## Input material
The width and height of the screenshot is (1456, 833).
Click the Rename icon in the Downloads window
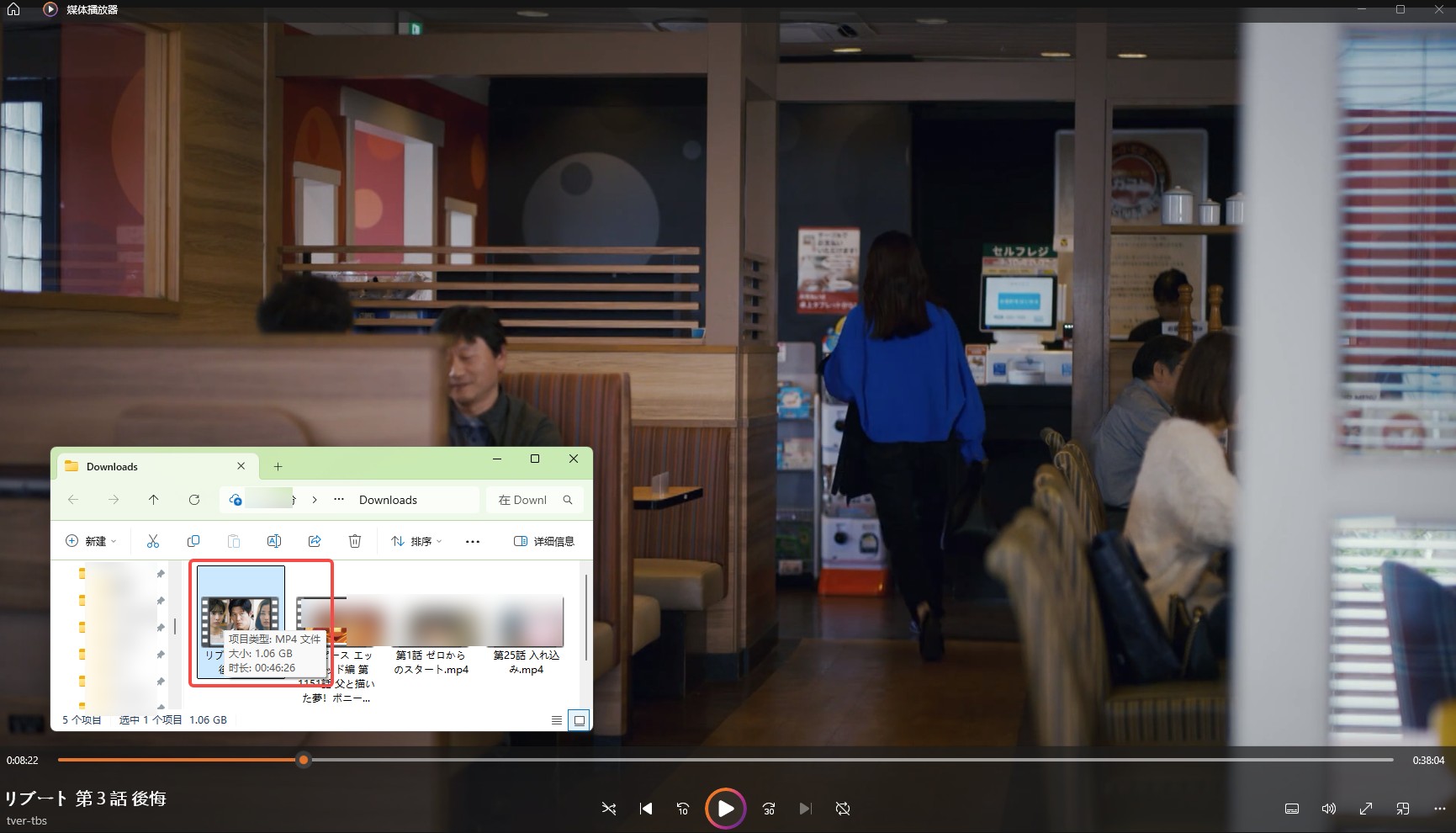click(274, 541)
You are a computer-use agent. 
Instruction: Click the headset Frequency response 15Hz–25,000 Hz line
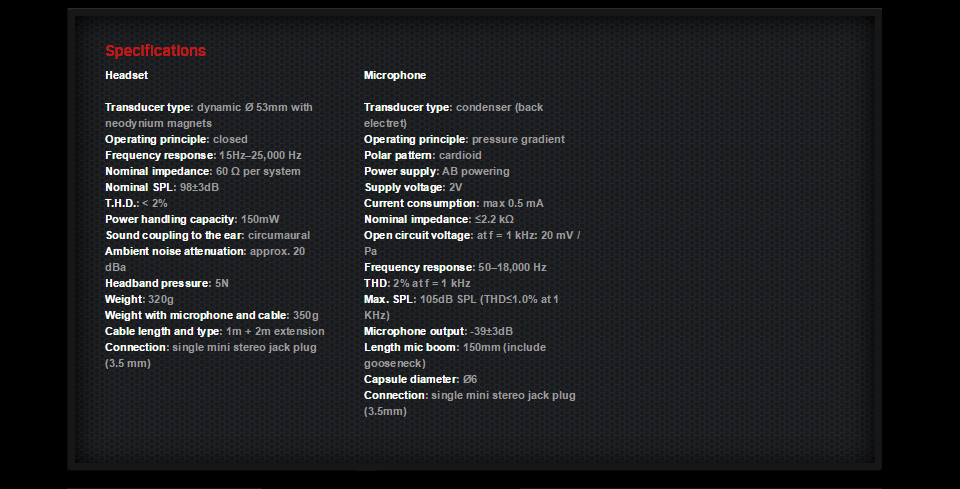(x=203, y=155)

## Problem details
Copy out every line of the records above word for word, omitting the pictures.

## The reply
The width and height of the screenshot is (1456, 833).
Click the Rename icon in the Downloads window
click(274, 541)
You are a computer-use agent. 
Instruction: Click the headset Frequency response 15Hz–25,000 Hz line
(x=203, y=155)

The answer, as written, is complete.